James Chance, also known as James White (born James Siegfried, April 20, 1953), is an American saxophonist, keyboard player, and singer.

A key figure in no wave, Chance has been playing a combination of improvisational jazz-like music and punk in the New York music scene since the late 1970s, in such bands as Teenage Jesus and the Jerks, James Chance and the Contortions, James White and the Blacks (as he appeared in the film Downtown 81), The Flaming Demonics, James Chance & the Sardonic Symphonics, James Chance and Terminal City, and James Chance and Les Contortions.

Biography 
Born and raised in Milwaukee and Brookfield, Wisconsin, Chance attended Michigan State University, then the Wisconsin Conservatory of Music in Milwaukee. There, Chance joined a band named Death, which performed covers of the Stooges and the Velvet Underground before moving toward original songs. At the end of 1975, Chance dropped out and moved to New York City after the dissolution of the band and the death of its singer. He quickly became active in both the free jazz and no wave punk rock scenes. His first band in New York in 1976 was an instrumental quartet with violin, drums and bass called Flaming Youth. He started Teenage Jesus and the Jerks with Lydia Lunch the same year. In 1977, after studying for a short time under David Murray, Chance formed The Contortions, who fused jazz improvisation and funky rhythms, with live shows often ending in violence when Chance would confront audience members. The Contortions reached a wider audience with their contribution to the Brian Eno-compiled No New York collection of No Wave acts. The band appeared in Rosa von Praunheim's film Das Todesmagazin in 1979.

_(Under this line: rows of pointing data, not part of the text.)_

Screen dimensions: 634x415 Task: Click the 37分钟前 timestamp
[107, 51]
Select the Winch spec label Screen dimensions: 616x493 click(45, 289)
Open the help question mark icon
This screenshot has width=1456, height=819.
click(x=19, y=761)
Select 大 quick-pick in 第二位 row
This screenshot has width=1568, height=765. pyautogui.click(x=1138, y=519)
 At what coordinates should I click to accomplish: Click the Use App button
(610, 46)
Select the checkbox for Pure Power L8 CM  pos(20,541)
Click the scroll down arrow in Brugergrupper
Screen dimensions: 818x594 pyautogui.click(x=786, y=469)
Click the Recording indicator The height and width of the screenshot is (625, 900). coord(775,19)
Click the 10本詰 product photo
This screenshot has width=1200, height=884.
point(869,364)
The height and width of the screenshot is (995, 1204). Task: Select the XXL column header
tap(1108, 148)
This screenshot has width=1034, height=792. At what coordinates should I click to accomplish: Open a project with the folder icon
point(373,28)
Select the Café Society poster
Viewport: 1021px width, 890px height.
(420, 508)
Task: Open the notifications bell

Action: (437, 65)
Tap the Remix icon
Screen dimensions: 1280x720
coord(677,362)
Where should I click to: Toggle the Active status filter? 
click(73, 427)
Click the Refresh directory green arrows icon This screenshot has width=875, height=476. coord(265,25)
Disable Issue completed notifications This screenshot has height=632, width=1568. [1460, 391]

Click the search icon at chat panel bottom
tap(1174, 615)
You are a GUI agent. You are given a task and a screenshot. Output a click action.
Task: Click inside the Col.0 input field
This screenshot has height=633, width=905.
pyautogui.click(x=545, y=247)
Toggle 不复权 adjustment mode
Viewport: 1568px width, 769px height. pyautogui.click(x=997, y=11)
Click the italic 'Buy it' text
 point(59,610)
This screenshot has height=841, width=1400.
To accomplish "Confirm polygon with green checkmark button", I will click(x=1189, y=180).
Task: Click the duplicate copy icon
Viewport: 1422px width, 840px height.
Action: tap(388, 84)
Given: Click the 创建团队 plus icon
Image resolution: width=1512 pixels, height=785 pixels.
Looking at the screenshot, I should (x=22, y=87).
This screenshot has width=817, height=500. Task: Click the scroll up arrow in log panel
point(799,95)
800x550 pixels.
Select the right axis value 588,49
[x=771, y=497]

While Chance was professionally and romantically linked with No Wave musical luminary Lydia Lunch, the duo created seminal No Wave group Teenage Jesus and the Jerks, whom Chance soon left.

Chance was noted for engaging in physical confrontations, from forcing the audience out of their seats and getting in fist fights with his New York City audience, including rock critic Robert Christgau. At first, this was just an attempt to engage the passive New York audience, but this practice is reported to have somewhat diminished after audiences came to expect the physical confrontations. He has said racial slurs and expressed racist sentiments in a number of interviews.

In 1979, Chance collaborated with Arto Lindsay, Bradley Field, and George Scott on the soundtrack to Diego Cortez's film Grutzi Elvis.

Chance's stage and musical persona were finalized by romantic partner and agent Anya Phillips, who died of cancer in 1981. Frictions between Chance and band members eventually led to a breakup of the Contortions in the fall of 1979. The Contortions released one album, Buy in late 1979, and another album, Off White, under the pseudonym James White and the Blacks in 1980 (featuring Lydia Lunch under the pseudonym Stella Rico). Chance re-formed James White and the Blacks with a completely different lineup that appeared on the 1982 album Sax Maniac which was dedicated to Phillips. The group released one more album, Melt Yourself Down, a very limited Japanese release.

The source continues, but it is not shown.